There are a few questions in the gardening world – ‘When are onions ready for harvest?’ included – that no one ever truly knows the answer to. I can tell you what to look for, and about the signs your onions are ready to harvest. But with so many different ways to plant onions and so many different types of onions, it’s impossible to give a single answer, and it certainly isn’t as straightforward as ‘onions are ready for harvest in September’!

So, when are onions ready for harvest? First, let’s learn the signs, then we’ll try to break down the main groups of onions, and the main growing methods, so you can at least roughly know when to start checking onions for harvest.

Signs that onions are ready to harvest

Onions that are ready for harvest have flopped leaves. In good weather, this should be the first sign that your onions are ready to harvest. Obviously, following particularly high winds, or if you’ve tried onion leaf folding for bigger bulbs, then this won’t work for you, but it’s a solid indicator that the bulbs have stopped sending water to the leaves, and the cell structure above ground has stopped forming rigid growth.
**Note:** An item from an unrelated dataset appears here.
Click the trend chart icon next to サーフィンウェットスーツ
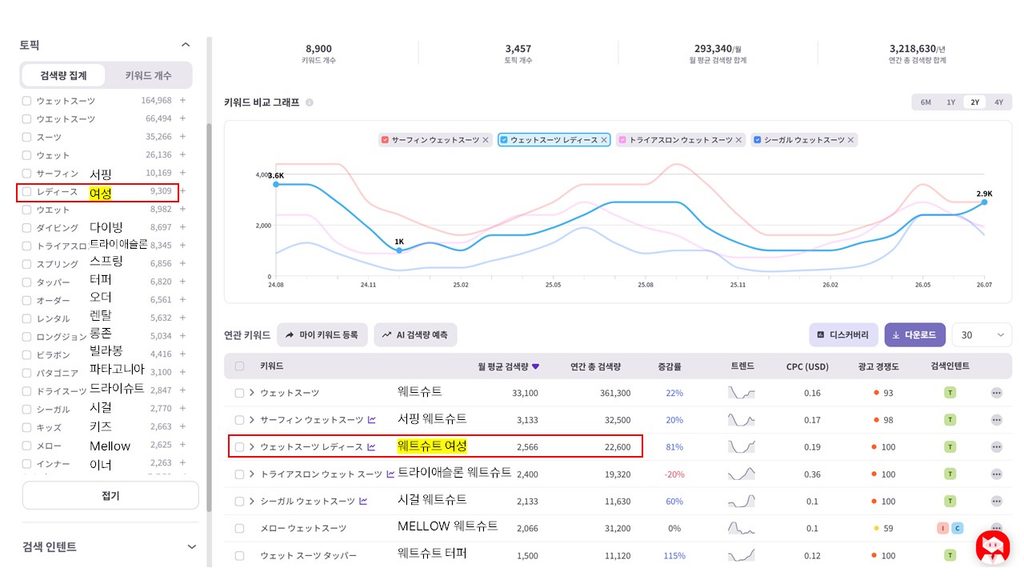Screen dimensions: 1024x576 (372, 420)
Once the leaves have turned a papery yellow (this usually starts from the tips) they are almost definitely ready for harvest. Eventually, the leaves will flop to the ground and lay there. There is no time to waste when this happens, and you need to go out rain or shine before your onions start to enter their energy conservation stage and lose their bite.

When is it too late to harvest onions?

If the leaves have fully died back, it is likely that your onions will have rotted underground, or at the very least started to soften and form next year’s bulbs. 

We did this last year by accident, as part of our garden is dedicated to cottage garden growing, with vegetables mixed in with ornamental planting. We forgot about a block of onions, and they flowered really beautifully the following year, with really tight allium flower heads, that lasted all summer.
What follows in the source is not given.